Information provided Block Start
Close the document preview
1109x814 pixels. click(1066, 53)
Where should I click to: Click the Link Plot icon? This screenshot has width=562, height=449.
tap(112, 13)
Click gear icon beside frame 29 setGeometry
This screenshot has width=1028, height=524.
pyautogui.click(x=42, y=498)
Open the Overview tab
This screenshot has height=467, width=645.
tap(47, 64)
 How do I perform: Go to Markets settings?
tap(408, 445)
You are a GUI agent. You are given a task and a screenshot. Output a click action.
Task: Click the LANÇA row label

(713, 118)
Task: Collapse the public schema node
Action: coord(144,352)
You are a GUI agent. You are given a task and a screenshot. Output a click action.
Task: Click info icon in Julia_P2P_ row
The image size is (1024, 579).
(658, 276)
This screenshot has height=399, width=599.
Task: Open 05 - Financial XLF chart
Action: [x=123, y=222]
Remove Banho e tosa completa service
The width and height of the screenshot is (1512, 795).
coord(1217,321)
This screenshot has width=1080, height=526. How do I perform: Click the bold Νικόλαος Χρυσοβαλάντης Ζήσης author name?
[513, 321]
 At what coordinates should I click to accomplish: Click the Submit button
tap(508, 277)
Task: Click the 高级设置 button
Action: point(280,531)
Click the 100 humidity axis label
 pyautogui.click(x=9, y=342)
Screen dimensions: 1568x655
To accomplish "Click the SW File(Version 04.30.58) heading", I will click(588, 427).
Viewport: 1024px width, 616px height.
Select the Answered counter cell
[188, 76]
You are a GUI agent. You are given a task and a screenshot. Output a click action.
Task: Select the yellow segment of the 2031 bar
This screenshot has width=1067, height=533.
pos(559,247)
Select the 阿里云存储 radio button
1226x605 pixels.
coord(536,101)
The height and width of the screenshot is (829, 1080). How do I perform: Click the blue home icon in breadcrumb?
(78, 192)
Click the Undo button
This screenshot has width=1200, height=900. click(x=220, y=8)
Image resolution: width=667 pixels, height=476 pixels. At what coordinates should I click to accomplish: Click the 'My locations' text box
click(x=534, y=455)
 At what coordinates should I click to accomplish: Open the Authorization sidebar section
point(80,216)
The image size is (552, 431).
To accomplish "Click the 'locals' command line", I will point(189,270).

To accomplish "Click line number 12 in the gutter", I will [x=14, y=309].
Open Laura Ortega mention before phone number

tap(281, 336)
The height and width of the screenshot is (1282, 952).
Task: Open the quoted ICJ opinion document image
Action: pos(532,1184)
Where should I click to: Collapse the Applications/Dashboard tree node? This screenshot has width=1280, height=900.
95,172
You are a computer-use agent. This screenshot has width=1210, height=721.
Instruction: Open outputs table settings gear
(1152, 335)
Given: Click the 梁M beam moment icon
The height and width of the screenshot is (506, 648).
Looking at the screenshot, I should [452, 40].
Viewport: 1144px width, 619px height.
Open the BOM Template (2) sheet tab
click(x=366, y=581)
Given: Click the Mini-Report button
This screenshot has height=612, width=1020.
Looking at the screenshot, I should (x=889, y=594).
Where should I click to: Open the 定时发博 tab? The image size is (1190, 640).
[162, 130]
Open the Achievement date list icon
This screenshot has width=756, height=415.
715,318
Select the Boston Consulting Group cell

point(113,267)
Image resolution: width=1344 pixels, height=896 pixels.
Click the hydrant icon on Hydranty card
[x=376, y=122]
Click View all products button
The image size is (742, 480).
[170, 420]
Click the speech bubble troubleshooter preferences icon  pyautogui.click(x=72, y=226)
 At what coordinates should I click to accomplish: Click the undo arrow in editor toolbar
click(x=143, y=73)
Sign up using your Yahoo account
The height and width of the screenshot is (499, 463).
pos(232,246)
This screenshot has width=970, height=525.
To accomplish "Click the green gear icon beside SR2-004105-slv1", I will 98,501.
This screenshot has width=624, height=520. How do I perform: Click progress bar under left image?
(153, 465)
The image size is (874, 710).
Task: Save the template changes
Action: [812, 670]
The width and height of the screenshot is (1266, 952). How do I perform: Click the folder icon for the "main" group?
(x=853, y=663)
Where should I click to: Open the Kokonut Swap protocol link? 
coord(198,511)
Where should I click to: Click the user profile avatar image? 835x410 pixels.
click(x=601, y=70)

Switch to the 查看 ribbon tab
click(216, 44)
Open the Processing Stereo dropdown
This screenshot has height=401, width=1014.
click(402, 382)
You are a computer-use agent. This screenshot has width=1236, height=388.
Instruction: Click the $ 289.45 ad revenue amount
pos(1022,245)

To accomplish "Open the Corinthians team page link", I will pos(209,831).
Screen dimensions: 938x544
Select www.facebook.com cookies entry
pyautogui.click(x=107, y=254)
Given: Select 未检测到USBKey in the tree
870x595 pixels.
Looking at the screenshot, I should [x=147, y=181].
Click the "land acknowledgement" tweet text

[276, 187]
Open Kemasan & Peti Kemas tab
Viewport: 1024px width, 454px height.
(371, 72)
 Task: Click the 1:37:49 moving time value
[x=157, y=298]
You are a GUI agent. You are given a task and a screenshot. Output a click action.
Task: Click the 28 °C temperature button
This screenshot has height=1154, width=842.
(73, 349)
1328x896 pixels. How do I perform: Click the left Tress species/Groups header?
Information provided Block End
> **Your task**
From the entries above, list each line with "computer" in it.

> **Answer area**
You are a computer-use agent. This screenshot has width=1210, height=721.
You are a computer-use agent. This screenshot has width=1236, height=388.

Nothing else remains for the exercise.